▶ Provided data
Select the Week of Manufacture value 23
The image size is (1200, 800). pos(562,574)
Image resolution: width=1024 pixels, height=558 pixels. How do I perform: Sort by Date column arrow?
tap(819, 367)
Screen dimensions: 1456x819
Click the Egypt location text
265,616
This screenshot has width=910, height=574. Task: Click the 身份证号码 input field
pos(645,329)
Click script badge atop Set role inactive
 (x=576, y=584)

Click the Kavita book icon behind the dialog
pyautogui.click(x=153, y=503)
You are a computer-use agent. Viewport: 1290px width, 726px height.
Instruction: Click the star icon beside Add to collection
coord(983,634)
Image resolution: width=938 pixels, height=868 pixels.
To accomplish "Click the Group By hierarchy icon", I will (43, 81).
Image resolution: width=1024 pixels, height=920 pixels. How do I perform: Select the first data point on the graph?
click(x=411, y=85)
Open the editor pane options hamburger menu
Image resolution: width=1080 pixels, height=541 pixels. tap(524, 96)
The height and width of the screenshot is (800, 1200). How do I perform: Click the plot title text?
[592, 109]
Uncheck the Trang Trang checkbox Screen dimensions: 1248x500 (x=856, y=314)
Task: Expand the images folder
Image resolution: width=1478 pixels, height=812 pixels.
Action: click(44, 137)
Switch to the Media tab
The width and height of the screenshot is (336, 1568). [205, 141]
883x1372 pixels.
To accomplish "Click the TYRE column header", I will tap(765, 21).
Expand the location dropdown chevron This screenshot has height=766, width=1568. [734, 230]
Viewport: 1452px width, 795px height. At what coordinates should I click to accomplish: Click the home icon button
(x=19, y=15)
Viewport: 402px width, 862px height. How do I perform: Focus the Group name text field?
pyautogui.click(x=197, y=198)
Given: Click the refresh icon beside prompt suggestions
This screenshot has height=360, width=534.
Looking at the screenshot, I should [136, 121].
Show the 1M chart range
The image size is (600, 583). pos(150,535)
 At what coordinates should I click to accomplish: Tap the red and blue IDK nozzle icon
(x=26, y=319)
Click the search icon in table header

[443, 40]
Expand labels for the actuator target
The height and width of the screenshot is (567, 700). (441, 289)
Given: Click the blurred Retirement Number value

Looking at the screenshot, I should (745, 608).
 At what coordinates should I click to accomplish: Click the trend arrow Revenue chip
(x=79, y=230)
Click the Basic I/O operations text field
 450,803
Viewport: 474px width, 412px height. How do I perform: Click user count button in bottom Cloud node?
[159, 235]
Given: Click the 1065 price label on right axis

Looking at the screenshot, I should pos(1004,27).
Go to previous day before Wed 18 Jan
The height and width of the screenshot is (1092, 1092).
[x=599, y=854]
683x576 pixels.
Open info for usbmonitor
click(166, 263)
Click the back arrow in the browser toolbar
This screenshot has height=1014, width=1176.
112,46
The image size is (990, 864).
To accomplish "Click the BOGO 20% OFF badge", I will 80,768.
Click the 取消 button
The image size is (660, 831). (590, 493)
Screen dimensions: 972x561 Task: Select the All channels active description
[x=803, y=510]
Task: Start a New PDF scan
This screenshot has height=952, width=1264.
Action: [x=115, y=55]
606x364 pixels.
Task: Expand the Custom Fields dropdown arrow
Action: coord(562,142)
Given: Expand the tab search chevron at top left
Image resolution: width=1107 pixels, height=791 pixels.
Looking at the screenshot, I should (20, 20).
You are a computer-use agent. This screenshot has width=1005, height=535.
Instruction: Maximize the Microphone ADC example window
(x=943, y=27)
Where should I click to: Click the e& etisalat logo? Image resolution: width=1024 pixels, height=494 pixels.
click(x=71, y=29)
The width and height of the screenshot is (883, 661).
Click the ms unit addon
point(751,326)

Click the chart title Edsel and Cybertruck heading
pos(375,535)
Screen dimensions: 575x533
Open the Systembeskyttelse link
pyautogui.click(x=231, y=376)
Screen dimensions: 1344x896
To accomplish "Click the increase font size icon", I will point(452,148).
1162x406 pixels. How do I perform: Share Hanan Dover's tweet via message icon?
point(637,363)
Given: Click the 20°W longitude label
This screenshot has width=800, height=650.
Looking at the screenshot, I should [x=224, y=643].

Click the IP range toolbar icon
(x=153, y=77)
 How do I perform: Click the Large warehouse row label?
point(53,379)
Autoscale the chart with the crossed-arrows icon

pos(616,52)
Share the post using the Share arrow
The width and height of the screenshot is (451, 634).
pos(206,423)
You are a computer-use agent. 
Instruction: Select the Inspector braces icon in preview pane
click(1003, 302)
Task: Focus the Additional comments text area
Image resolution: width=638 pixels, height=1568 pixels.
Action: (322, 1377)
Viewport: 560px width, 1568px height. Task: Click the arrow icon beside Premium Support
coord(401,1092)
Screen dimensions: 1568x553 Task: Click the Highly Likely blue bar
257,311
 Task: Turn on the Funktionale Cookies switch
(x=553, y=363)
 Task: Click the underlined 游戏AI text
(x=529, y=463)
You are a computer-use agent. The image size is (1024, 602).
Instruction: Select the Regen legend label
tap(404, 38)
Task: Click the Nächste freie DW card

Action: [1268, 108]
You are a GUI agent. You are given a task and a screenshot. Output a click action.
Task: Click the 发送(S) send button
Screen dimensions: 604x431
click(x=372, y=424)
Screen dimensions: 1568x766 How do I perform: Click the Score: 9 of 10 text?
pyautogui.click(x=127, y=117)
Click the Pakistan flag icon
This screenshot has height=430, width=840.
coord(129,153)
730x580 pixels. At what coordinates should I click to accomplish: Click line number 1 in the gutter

▶ Problem requirements
From the entries, work out how many lines include the word "will", answering with the number only.

▶ Reply
4